Records from a data source »
===
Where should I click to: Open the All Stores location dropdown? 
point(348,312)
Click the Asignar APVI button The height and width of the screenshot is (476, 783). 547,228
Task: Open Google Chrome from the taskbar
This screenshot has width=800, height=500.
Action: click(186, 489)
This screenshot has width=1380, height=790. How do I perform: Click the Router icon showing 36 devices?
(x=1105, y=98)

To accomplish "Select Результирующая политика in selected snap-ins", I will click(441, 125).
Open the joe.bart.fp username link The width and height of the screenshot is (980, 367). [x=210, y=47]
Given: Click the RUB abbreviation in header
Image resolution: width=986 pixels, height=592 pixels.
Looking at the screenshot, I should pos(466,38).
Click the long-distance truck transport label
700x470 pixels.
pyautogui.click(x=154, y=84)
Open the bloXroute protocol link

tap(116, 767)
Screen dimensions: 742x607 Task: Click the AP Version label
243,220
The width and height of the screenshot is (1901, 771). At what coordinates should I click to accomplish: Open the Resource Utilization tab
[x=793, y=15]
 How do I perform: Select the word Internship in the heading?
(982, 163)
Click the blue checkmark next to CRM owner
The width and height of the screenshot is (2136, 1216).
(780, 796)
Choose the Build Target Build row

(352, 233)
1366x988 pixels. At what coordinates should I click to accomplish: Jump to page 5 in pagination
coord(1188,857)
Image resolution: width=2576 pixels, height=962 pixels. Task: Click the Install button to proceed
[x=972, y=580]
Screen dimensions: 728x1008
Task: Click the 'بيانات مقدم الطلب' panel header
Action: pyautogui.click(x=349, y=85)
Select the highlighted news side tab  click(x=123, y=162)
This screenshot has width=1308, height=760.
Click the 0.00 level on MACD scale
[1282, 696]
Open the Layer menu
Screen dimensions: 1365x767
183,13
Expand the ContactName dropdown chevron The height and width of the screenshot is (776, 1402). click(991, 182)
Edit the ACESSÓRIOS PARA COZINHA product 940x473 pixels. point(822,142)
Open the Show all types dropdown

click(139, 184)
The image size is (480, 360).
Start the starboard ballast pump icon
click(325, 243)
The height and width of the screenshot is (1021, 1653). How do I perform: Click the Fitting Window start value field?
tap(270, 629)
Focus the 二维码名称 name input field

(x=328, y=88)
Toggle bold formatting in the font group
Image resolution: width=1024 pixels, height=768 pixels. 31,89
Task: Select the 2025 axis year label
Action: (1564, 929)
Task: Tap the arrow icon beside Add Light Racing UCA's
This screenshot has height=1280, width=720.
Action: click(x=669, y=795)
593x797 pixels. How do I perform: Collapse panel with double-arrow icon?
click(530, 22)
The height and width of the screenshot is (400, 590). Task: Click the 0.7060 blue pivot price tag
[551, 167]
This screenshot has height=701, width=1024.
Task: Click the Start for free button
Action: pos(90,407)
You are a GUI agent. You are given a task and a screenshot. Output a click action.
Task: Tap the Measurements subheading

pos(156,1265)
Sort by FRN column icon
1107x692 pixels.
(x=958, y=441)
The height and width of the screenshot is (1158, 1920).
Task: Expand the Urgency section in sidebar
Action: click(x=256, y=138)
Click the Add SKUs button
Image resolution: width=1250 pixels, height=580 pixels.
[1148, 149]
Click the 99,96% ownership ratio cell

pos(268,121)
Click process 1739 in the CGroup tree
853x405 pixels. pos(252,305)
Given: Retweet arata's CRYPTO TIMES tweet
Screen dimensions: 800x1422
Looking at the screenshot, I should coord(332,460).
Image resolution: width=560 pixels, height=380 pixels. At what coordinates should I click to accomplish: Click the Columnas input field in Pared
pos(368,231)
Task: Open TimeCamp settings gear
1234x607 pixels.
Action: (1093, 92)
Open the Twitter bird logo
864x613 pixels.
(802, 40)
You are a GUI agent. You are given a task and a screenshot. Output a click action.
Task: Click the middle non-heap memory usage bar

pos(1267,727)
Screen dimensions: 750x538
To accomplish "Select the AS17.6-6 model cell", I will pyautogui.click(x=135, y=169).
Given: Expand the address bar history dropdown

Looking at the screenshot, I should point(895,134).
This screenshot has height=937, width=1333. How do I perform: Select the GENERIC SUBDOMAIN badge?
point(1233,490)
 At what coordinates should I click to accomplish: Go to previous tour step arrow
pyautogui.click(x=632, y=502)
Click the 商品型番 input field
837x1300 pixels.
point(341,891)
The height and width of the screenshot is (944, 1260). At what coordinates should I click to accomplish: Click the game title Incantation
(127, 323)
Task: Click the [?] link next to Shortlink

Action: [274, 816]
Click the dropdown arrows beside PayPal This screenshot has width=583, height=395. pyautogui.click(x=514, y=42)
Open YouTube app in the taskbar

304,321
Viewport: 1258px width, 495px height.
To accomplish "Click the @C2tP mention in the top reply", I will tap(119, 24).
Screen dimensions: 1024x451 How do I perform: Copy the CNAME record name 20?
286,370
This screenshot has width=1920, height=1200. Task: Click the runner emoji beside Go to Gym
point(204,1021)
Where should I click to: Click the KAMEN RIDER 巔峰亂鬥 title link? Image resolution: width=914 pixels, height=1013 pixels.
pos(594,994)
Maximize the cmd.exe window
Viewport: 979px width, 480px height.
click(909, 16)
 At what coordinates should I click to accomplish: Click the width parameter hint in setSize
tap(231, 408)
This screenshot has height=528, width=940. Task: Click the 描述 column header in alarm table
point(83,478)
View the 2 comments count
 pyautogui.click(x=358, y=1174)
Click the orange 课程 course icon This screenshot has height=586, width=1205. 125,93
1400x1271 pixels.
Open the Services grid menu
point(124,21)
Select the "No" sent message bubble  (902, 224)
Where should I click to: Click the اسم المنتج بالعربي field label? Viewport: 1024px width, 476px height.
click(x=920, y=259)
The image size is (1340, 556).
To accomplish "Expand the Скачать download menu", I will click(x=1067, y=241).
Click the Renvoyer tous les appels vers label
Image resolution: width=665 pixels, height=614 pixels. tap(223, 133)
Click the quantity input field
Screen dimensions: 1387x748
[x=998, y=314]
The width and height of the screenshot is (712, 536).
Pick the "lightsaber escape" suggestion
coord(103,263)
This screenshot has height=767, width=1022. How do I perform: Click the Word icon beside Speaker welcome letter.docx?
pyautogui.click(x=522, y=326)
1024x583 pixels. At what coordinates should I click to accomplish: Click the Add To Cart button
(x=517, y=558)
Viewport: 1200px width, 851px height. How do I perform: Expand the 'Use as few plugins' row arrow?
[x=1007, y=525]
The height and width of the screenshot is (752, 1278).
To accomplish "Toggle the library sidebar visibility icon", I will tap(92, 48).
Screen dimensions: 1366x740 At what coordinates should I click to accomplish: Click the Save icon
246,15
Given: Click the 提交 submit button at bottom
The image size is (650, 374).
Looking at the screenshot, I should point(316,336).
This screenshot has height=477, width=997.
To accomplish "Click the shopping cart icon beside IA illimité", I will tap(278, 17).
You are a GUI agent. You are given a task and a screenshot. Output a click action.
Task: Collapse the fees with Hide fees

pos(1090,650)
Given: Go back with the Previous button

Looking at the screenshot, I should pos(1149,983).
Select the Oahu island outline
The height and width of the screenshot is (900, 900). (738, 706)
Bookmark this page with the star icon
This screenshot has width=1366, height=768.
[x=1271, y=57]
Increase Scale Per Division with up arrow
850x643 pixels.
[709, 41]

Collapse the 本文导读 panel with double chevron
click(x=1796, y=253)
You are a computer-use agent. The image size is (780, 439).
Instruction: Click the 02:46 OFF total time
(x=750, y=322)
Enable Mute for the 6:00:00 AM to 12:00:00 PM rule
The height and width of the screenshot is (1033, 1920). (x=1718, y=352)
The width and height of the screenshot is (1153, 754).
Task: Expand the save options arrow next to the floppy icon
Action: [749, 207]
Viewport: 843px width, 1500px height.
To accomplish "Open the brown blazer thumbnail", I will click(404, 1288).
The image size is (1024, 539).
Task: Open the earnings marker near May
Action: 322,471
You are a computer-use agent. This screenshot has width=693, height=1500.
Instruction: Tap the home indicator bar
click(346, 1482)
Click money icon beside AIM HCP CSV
===
What is being asked » Return a copy of each line in the records above that has "computer" in it.

Task response »
You are a computer-use agent. The image size is (780, 439).
You are a computer-use agent. This screenshot has width=693, height=1500.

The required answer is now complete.